The bench press looks simple: lie down, lower the bar, press it back up. But it’s also an easy lift to butcher.
My goal with this article is to help you become a better bencher by making the lift safer and better suited to your body. So, let’s walk through the most common bench press mistakes and, more importantly, how to fix them.
Let’s Get Started
I’m going to respect your time, so no “What Is the Bench Press?” sections to pad my word count. We’re jumping straight into the bench press mistakes.
If you want to learn the basics of the bench press and how to do it, check out my beginner’s guide:
Bench Press for Beginners: Your Guide to the King of Upper Body Exercises.
Table of Contents
Mistake 1: You Don’t Set Your Shoulder Blades
One of the more common bench press mistakes is letting your shoulders roll forward as the bar comes down. You lose power and (potentially) irritate your shoulders.
You don’t need to jam your shoulder blades, but you do need to control them. A good bench setup involves both scapular retraction and depression: you pull your shoulder blades together and keep them from shrugging toward your ears.
What does this do? It gives your upper body a stable base, and it prevents you from putting your shoulders into positions that tend to irritate them when you’re under a heavy bar.

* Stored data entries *
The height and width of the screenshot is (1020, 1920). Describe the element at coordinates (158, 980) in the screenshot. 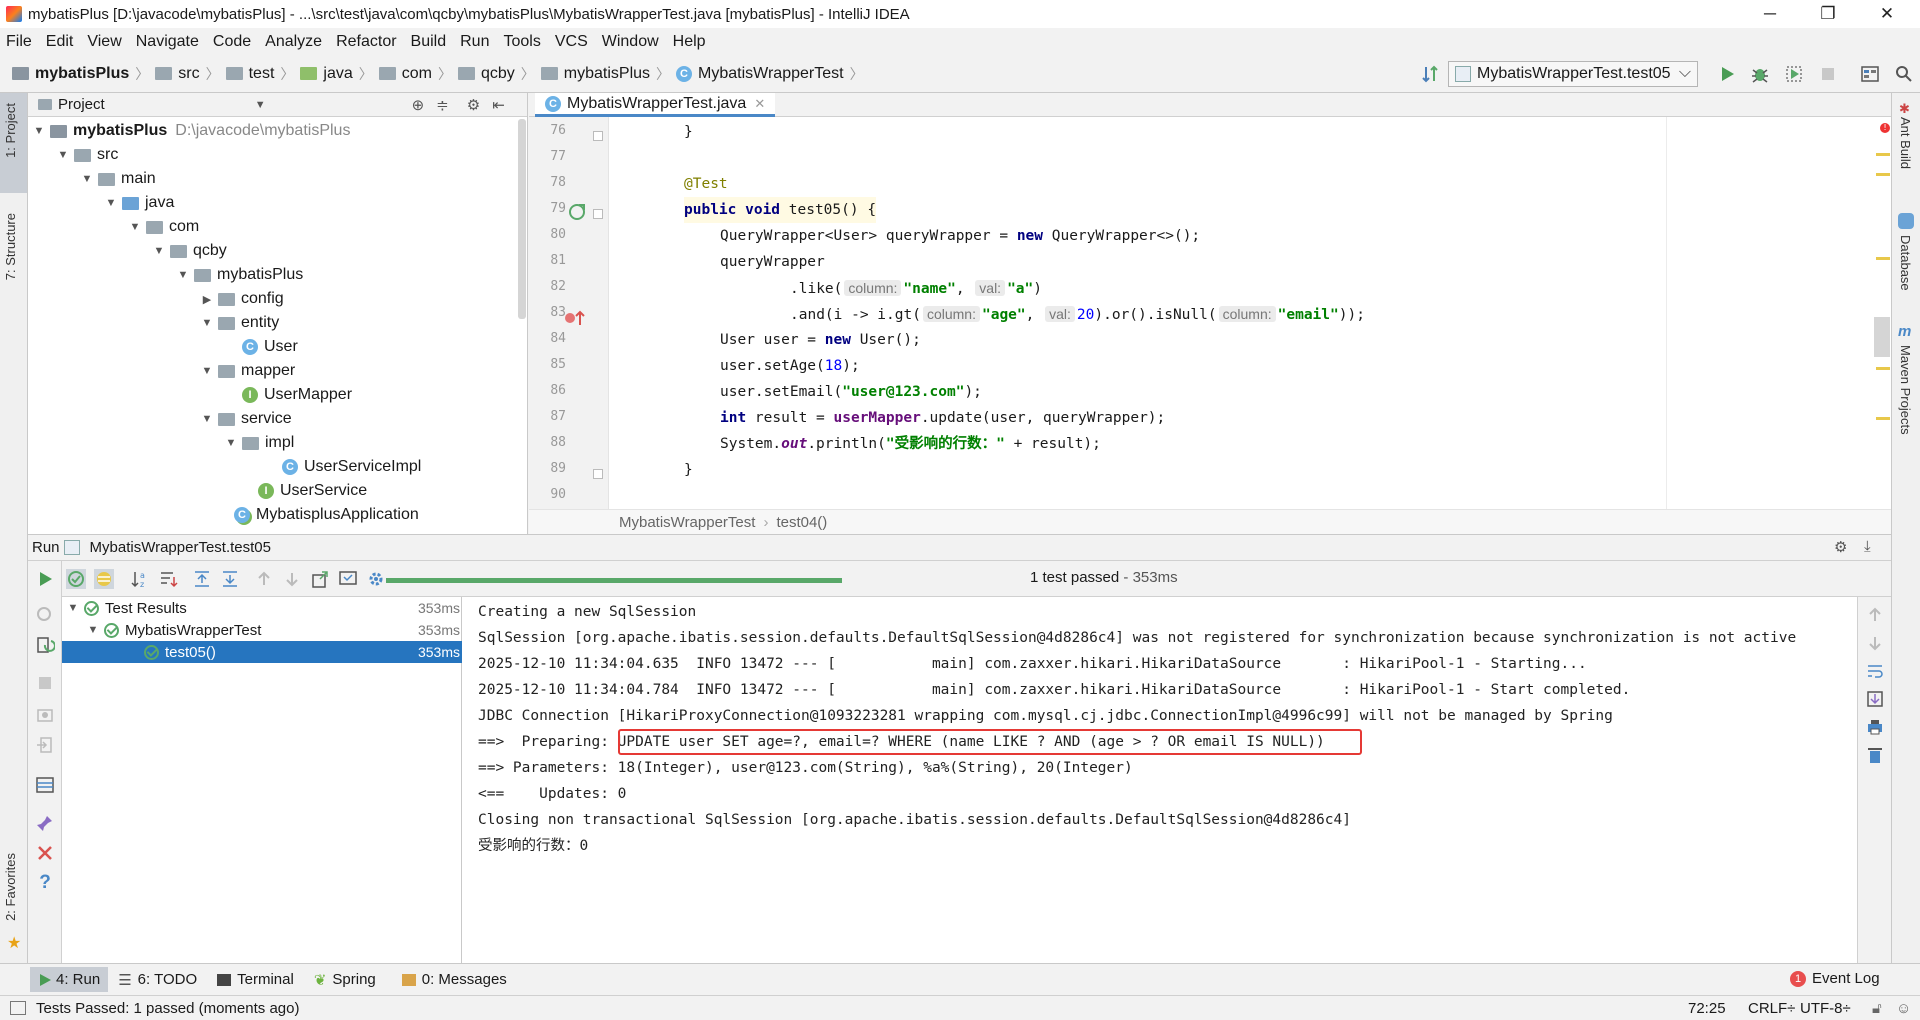

I see `tab-todo: ☰ 6: TODO` at that location.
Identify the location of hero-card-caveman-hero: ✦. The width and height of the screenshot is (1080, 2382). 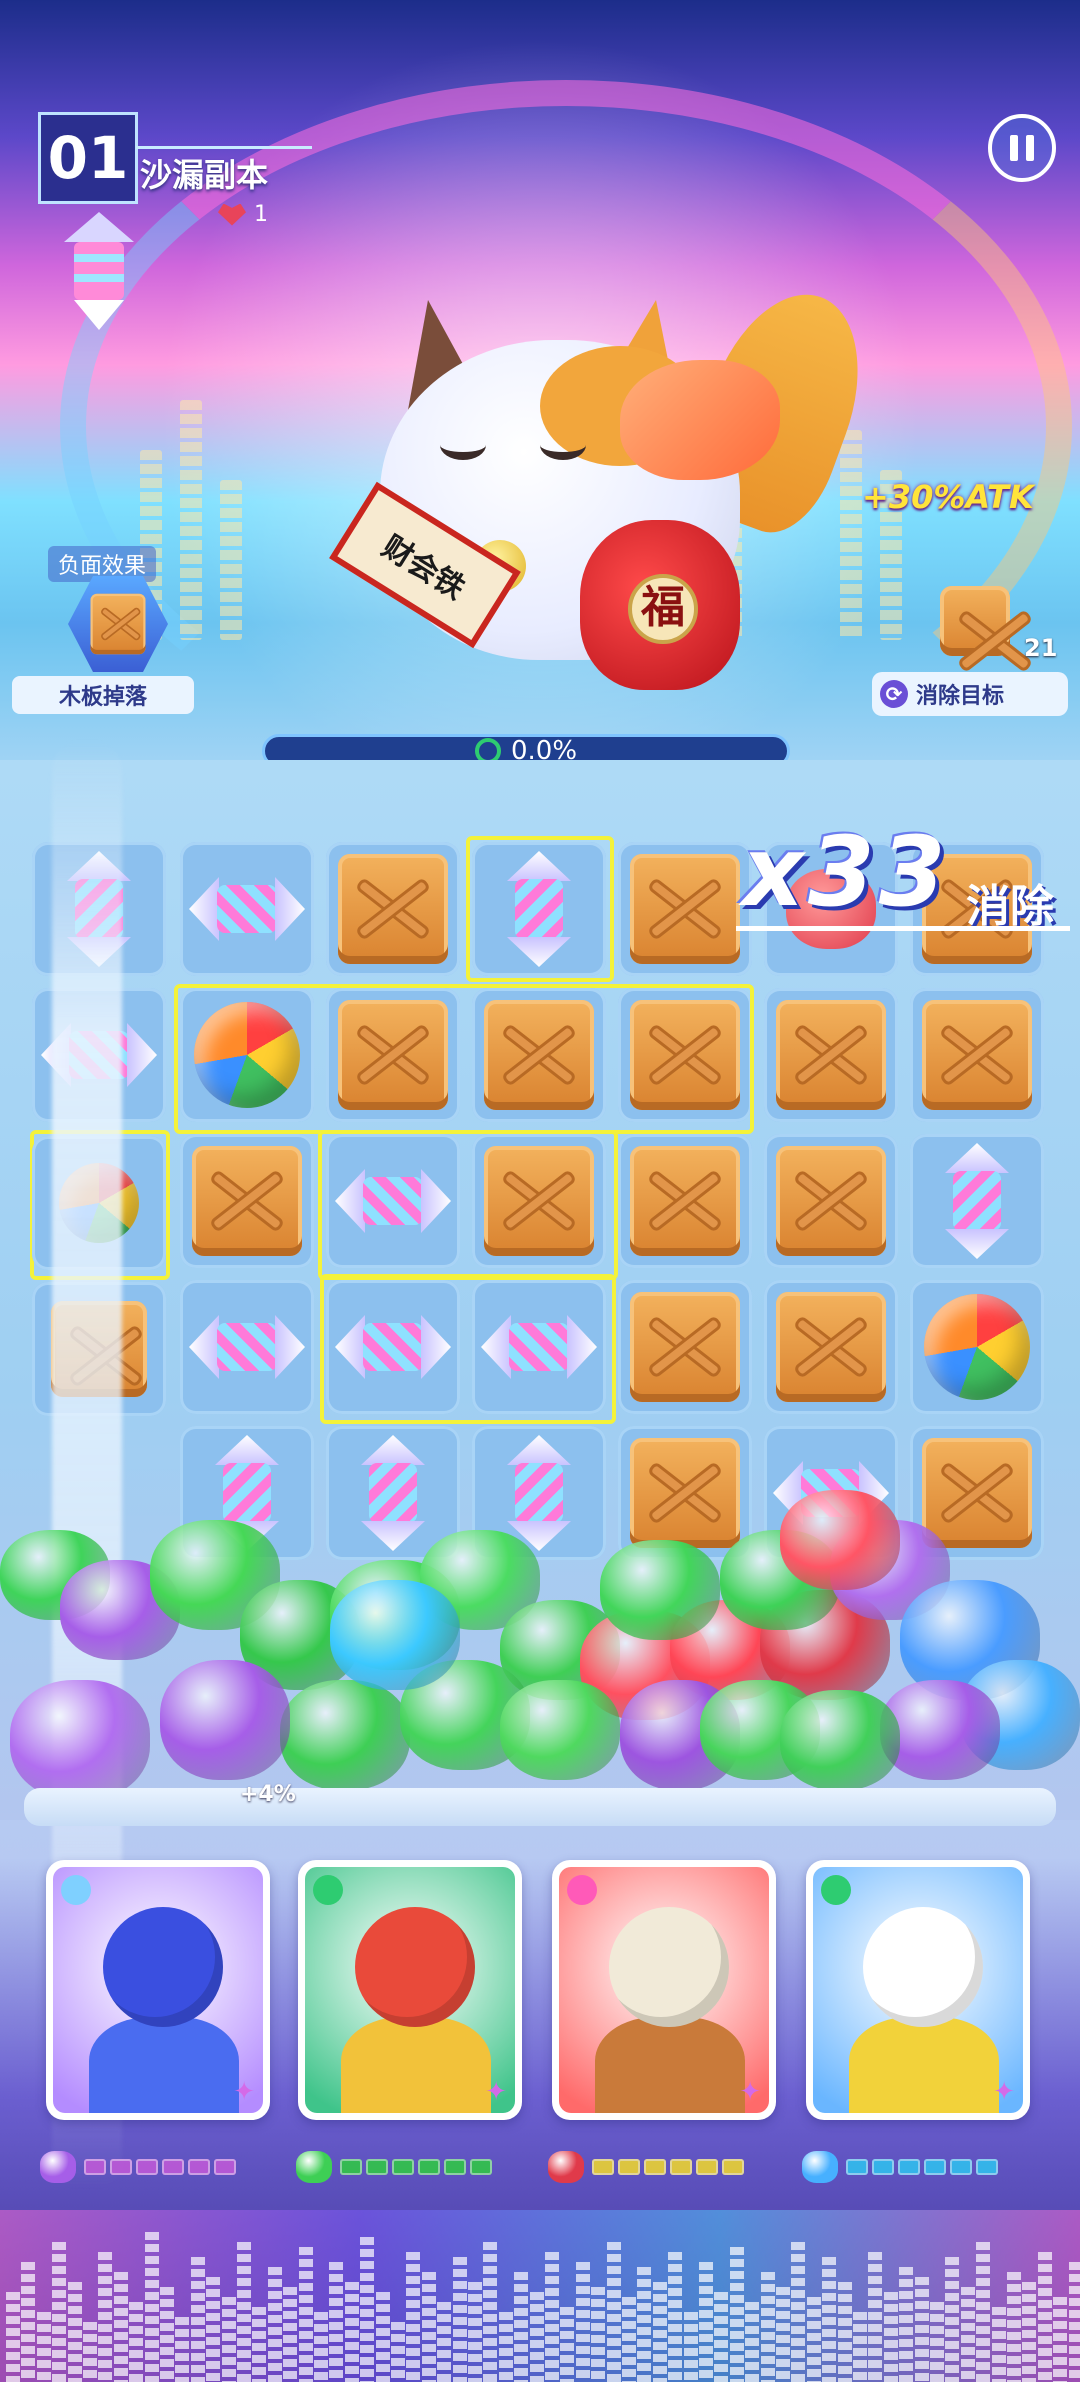
(664, 1990).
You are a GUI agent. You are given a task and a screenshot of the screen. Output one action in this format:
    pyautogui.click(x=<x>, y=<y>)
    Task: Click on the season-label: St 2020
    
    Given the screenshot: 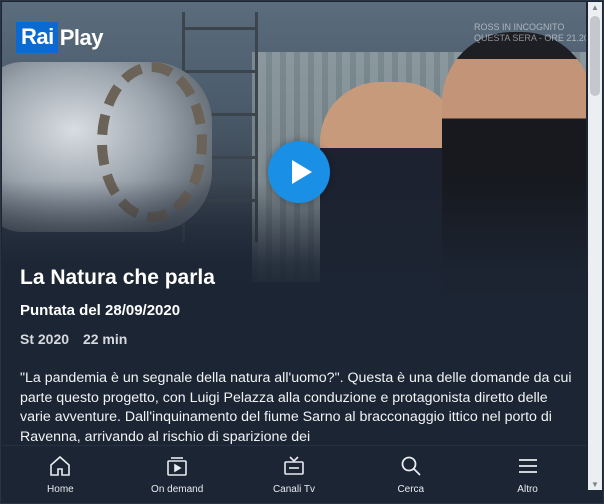 What is the action you would take?
    pyautogui.click(x=45, y=339)
    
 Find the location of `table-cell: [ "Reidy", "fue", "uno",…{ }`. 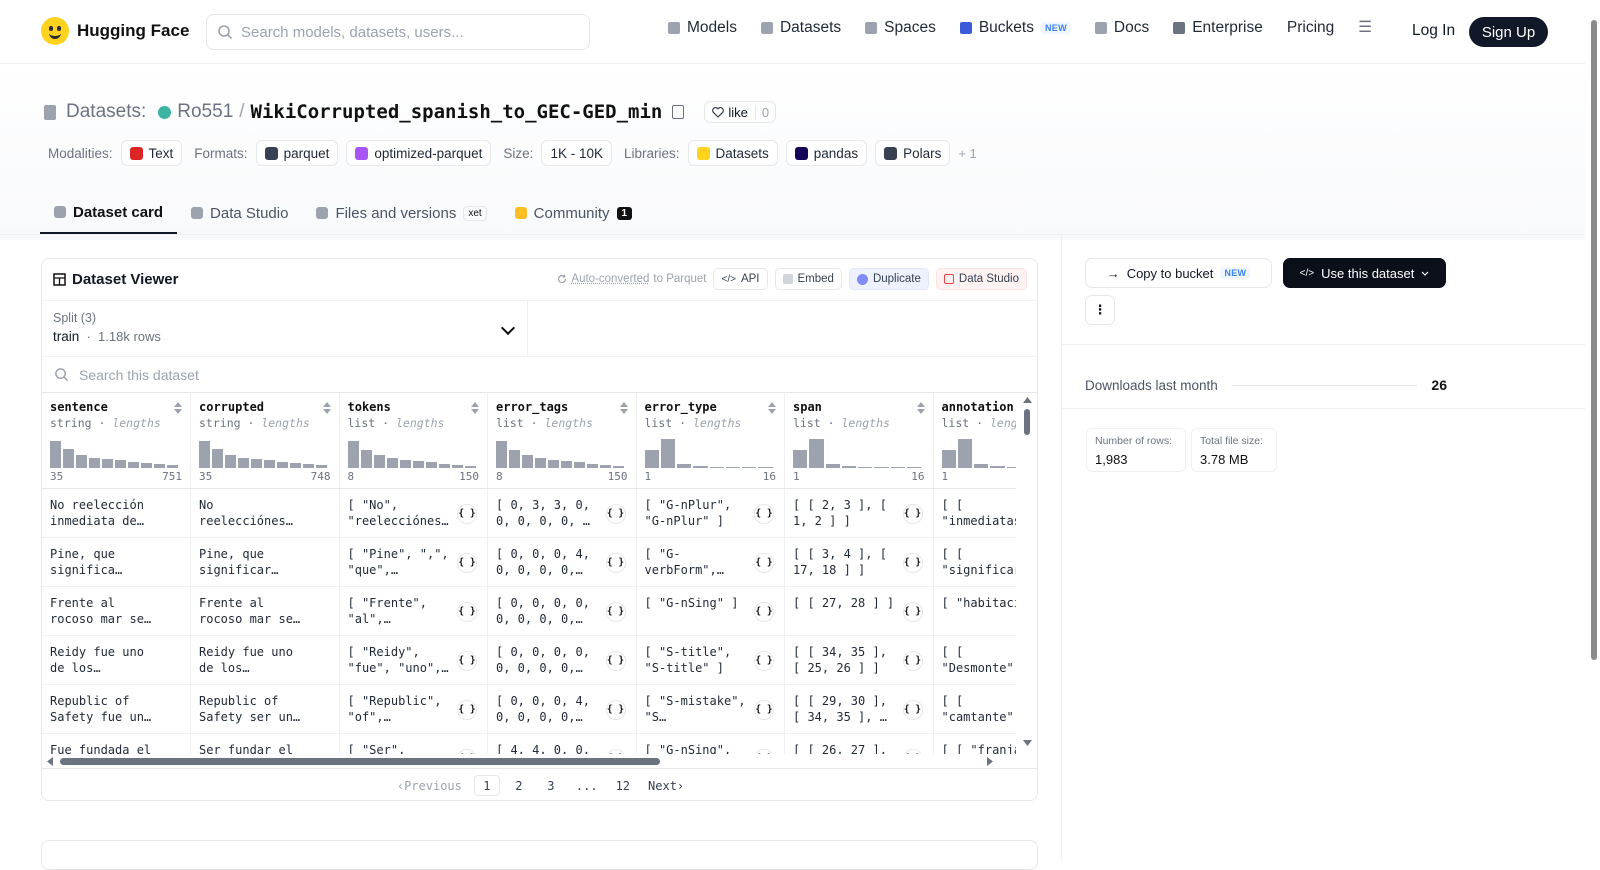

table-cell: [ "Reidy", "fue", "uno",…{ } is located at coordinates (414, 660).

* Work instruction 1 *
According to the bench press article, what two shoulder blade actions make up a good bench setup?
* Work instruction 2 *
In the records, copy out the lines from the one containing "Identify the location" through the one containing "(664, 1990).", with both of those lines included. Leave the pictures out.
The records are unrelated to the bench press article.

* Result 1 *
Scapular retraction and depression.

* Result 2 *
Identify the location of hero-card-caveman-hero: ✦. The width and height of the screenshot is (1080, 2382). 
(664, 1990).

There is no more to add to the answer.